New and different GPCR binding pockets

Posted by Peter Nollert on February 18, 2012
What a staggering variety of access to GPCR binding pockets there is. The recently published GPCR structures shed new light on the exquisite architecture of GPCR binding pockets:
1. An internal hydrophobic binding pocket that is pretty much closed towards the aqueous phase was identified in the crystal structure of the sphingosine 1-phosphate receptor 1 (S1P1-T4L) with a bound sphingolipid mimic (antagonist).
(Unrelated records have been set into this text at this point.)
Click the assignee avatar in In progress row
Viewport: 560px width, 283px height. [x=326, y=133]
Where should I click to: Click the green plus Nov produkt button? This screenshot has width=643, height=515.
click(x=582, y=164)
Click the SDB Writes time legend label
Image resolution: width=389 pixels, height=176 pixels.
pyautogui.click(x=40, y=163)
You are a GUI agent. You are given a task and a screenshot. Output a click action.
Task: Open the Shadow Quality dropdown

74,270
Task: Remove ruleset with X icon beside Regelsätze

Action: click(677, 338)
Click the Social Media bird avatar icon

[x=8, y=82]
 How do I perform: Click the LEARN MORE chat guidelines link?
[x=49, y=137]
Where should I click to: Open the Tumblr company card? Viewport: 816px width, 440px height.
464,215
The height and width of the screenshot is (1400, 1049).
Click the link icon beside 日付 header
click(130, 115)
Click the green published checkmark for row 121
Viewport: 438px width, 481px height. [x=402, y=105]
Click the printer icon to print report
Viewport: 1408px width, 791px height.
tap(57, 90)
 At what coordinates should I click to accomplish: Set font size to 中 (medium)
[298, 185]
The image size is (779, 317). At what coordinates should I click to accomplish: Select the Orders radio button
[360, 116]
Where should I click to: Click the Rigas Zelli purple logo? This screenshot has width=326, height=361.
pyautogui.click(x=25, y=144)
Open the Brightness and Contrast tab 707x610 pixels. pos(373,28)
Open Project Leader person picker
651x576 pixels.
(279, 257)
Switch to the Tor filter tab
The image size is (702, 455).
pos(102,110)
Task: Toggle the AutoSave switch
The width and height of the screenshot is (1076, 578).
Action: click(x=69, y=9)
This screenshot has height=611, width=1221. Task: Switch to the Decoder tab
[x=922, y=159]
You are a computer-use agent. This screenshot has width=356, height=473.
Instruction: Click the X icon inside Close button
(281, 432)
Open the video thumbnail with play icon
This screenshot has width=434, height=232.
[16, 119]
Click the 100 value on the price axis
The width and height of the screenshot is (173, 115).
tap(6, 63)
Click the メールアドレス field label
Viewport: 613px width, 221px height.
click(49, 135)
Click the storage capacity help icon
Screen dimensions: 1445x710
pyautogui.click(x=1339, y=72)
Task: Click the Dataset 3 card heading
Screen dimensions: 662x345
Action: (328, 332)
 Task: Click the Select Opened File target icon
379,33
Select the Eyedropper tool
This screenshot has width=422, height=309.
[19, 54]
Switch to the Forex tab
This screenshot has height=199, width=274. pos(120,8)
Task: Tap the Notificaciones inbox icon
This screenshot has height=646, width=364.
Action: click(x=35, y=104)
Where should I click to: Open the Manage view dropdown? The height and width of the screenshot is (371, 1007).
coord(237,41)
Similar to rhodopsin, the ligand can access to the deep binding cavity from the hydrophobic section of the membrane.
Crystal Structure of a Lipid G Protein–Coupled Receptor
Michael A. Hanson, Christopher B. Roth, Euijung Jo,Mark T. Griffith, Fiona L. Scott, Greg Reinhart, Hans Desale, Bryan Clemons, Stuart M. Cahalan, Stephan C. Schuerer, M. Germana Sanna, Gye Won Han, Peter Kuhn, Hugh Rosen, Raymond C. Stevens
Science Vol. 335 no. 6070 pp. 851-855; 2012
2. In addition to this conventional ligand binding location, there seems to be a site close to the intracellular surface of GPCRs that serves as an alternate way to modulate GPCR activity in A2A adrenergic receptor and unrelated GPCRs.  The structure of the A2A adenosine receptor  with a Fab fragment (Fab2839) reveals how it penetrates the receptor with its CDR-H3 domain. The crux is that the interaction is similar to that of the activated b2-adrenergic receptor and that of opsin with a bound peptide; interestingly, the binding of the Fab fragment inactivates the A2A adenosine receptor.  This discovery could have huge ramifications, since it offers an alternate way to modulate GPCR activity, without occupying the standard central ligand binding pocket.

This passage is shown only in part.